• _GIVEN RECORDS_

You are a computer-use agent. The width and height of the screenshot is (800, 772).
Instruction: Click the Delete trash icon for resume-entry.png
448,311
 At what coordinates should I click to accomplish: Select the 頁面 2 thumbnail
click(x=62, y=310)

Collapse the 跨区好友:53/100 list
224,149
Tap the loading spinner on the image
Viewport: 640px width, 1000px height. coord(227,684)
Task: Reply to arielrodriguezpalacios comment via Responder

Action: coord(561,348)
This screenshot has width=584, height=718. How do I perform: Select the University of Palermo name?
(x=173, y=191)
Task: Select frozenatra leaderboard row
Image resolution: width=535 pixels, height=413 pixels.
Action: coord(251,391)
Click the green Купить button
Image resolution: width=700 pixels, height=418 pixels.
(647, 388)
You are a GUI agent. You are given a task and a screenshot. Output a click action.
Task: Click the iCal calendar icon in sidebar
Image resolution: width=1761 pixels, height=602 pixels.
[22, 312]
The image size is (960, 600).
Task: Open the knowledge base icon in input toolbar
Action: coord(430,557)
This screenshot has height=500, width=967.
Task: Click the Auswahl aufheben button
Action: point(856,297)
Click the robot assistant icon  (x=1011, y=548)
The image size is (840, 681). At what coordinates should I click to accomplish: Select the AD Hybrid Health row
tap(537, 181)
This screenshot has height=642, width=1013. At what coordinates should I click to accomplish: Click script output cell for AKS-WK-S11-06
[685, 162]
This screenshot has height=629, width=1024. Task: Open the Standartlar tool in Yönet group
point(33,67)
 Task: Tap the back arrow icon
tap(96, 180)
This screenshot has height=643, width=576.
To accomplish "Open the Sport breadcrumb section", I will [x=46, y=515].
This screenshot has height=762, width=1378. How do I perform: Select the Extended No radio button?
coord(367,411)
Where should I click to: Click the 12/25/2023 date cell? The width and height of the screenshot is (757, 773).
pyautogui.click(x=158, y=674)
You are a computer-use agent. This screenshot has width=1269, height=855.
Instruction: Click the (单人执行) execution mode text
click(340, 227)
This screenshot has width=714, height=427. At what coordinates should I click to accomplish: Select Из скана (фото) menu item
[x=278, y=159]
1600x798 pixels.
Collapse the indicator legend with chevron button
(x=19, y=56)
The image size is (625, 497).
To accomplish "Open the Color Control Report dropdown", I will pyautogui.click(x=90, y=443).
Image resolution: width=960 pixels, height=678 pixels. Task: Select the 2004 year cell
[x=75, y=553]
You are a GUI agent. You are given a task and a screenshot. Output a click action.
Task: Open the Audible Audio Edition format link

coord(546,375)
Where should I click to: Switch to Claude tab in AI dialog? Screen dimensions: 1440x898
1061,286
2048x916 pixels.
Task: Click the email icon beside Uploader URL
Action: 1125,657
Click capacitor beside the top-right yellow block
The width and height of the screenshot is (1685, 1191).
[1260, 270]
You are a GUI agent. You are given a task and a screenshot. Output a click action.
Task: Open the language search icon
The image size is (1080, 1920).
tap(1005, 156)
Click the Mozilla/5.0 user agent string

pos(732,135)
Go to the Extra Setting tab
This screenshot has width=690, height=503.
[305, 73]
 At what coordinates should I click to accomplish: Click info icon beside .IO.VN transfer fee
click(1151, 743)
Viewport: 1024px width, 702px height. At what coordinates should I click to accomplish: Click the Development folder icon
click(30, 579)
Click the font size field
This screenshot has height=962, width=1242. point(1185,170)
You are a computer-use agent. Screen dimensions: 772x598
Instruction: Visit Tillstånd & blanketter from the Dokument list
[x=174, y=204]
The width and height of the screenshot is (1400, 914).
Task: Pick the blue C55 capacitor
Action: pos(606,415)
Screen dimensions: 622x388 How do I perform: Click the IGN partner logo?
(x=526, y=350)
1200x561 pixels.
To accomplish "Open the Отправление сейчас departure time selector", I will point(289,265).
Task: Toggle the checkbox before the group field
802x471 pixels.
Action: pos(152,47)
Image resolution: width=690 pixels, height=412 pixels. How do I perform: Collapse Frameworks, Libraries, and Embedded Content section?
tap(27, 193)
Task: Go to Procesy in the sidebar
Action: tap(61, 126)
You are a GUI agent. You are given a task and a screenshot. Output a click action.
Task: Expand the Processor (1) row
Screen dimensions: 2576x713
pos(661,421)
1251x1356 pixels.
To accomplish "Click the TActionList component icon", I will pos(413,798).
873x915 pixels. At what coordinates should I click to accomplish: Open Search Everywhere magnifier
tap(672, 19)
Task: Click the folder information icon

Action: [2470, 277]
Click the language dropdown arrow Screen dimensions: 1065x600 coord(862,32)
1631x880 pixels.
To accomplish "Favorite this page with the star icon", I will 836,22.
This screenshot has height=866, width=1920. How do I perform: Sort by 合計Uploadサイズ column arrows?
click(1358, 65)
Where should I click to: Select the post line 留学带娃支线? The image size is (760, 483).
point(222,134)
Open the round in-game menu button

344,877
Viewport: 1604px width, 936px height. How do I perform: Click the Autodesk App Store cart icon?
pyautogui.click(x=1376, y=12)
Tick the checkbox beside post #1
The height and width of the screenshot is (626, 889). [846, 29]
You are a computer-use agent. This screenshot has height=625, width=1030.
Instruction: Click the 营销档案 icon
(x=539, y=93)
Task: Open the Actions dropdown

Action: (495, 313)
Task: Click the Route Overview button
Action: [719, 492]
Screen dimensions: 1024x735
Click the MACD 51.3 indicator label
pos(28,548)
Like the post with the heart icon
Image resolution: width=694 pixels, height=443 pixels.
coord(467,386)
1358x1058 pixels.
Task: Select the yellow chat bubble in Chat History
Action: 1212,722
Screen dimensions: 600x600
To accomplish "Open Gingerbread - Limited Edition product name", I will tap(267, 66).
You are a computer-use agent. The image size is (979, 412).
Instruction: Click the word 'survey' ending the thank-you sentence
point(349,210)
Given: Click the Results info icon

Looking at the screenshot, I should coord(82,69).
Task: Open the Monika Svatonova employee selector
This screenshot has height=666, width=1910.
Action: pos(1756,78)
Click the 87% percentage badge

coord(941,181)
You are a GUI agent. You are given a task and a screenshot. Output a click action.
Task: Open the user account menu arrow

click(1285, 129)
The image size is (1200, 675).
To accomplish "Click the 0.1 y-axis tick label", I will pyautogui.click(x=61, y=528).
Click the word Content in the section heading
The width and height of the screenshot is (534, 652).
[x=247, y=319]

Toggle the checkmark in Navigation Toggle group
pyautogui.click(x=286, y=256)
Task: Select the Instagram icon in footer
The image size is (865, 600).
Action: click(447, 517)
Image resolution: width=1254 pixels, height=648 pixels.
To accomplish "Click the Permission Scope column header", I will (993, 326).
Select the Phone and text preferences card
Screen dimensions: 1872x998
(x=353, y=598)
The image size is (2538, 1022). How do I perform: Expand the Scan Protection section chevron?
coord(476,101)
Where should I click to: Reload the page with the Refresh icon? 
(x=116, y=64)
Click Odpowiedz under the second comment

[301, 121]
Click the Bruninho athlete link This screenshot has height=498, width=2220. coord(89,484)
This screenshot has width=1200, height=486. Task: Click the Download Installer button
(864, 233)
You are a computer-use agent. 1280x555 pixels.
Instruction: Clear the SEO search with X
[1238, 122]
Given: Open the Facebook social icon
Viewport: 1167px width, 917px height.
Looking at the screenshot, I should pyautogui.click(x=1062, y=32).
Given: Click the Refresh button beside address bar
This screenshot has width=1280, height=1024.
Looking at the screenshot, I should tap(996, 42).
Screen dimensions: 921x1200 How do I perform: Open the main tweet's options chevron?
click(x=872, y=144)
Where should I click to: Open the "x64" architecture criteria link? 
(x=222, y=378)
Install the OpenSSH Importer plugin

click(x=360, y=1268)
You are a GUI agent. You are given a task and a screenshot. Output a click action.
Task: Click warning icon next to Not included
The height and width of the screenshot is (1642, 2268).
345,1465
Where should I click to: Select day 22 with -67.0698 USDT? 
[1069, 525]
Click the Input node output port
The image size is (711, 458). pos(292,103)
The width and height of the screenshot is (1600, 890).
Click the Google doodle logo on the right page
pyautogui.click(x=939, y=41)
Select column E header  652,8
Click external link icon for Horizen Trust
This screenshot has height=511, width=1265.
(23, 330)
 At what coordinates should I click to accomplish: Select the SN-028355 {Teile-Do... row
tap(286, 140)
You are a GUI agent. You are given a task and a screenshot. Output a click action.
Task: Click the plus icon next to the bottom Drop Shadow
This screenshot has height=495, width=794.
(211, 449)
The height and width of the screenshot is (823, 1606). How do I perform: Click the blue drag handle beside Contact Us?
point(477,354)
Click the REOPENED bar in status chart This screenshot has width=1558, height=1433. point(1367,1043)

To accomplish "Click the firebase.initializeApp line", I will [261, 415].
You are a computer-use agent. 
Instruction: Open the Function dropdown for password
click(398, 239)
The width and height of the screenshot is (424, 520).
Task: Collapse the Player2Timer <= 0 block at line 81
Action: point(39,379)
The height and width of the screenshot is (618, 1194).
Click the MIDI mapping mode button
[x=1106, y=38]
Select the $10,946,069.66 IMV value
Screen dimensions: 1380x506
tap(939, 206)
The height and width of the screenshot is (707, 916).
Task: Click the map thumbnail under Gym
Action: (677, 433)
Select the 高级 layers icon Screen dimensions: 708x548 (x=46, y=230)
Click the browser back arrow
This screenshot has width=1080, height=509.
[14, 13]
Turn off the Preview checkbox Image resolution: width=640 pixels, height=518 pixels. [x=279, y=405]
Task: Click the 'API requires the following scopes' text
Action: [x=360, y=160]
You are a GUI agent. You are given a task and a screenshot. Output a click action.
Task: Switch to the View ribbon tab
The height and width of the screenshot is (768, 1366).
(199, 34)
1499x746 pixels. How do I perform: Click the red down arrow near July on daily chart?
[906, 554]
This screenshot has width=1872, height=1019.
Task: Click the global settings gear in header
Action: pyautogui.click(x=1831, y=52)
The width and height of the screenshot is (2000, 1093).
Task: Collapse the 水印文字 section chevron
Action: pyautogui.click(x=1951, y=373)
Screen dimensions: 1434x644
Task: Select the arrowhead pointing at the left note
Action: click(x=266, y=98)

• _DIRECTIONS FOR THIS TASK_
Check the data line by line and report how many lines contain "selector" as a word or string, giving nothing besides the number.

• _RESPONSE_
2